PostPosted: Fri Sep 13, 2019 1:00 pm    Post subject: Reply with quote

Mr.Bittacy wrote:
I agree with you that the 1.7 is an amazing lens... I had a bunch of the Minolta 50mm ish lenses and ended up keeping the 1.7 and the 1.2, the 1.2 is amazing but for some reason I can’t get rid of the 1.7...

Whenever I get a Minolta lens with slow or oily blades now, I remove the whole aperture assembly and let it soak awhile In isopropyl and clean it that way, no lube afterwards. The lenses I have done this way have stayed clean and snappy where as if I tried to take a shortcut and just clean them with a q tip and alcohol in the body, the oil and slowness always came back quickly.


Good to know. Thanks for the reply.
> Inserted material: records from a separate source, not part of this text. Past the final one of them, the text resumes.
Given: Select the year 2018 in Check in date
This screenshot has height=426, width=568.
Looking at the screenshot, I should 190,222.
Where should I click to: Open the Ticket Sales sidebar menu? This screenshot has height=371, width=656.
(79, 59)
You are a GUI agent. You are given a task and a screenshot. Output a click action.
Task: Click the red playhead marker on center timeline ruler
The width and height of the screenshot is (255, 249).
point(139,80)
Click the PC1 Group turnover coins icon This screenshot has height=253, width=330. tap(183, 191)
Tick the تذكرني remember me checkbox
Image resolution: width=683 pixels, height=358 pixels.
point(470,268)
I was pretty amazed by the contrast and image quality of the images shot with the 1.7. So many of them, though, seem to be affected by mold, haze or sticky aperture blades.


PostPosted: Fri Sep 13, 2019 4:50 pm    Post subject: Reply with quote

I wonder if that is due to the fact that it was the kit lens so not many people took good care of them...There are some amazing Minolta disassembly videos on YouTube if you search for Matt beirner.
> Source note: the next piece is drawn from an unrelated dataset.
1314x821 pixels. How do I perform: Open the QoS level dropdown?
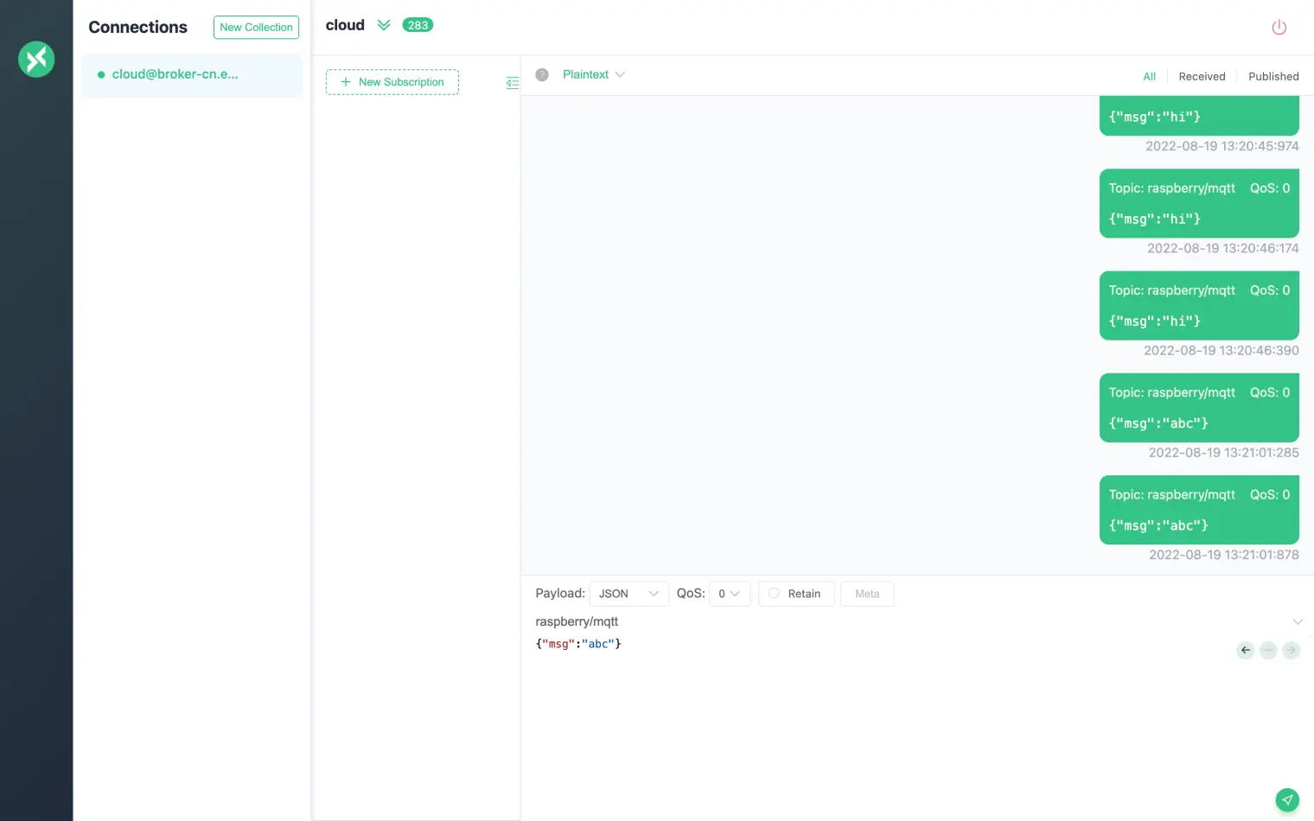pyautogui.click(x=730, y=594)

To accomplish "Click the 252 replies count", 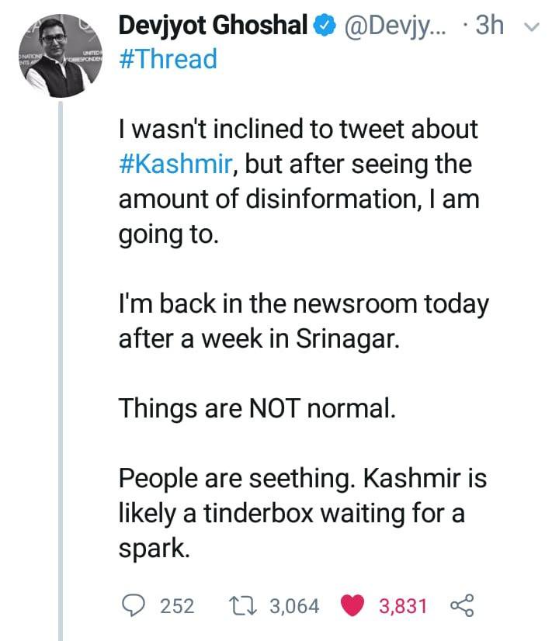I will (177, 605).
PostPosted: Fri Sep 13, 2019 6:09 pm    Post subject: Reply with quote

Mr.Bittacy wrote:
I wonder if that is due to the fact that it was the kit lens so not many people took good care of them...There are some amazing Minolta disassembly videos on YouTube if you search for Matt beirner.
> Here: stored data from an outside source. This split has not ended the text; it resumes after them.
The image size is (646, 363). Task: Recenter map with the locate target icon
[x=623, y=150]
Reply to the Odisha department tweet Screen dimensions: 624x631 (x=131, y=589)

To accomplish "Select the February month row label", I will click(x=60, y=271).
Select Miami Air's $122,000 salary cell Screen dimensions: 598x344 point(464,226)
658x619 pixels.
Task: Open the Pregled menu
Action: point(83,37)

I was actually pretty amazed to realise, just how much of the great lenses discussed on this forum was just a kit lens for one or another camera.
Even the freaking Canon 50/0.95 was a kit lens. Granted, to a very high-end camera, but a kit nevertheless.

I think it all went downhill when a "kit lens" became a synonym to a "zoom lens".


PostPosted: Mon Sep 16, 2019 2:53 pm    Post subject: Reply with quote

hanhasgotqi wrote:
Thank you kindly for all your replies. I fitted this lens on a Fujifilm X-Pro1 and took some pictures at my local market. The image quality is superb, despite the rear elements in my sample having a significant amount of balsam separation or something resembling balsam separation. I'll have somebody try repairing the aperture mechanism to salvage this little gem.

If it is separation or some other permanent ailment, I might be persuaded to part with the optics from my MCII, the body currently holds Contax G 45/2 optics.


PostPosted: Tue Sep 17, 2019 2:36 pm    Post subject: Reply with quote

What do you mean? That you installed glasses from a Contax G 45/2 lens into the lens barrel of a Minolta MC 55mm 1.7? Or that what you are attaching to your camera body is a Contax G 45/2?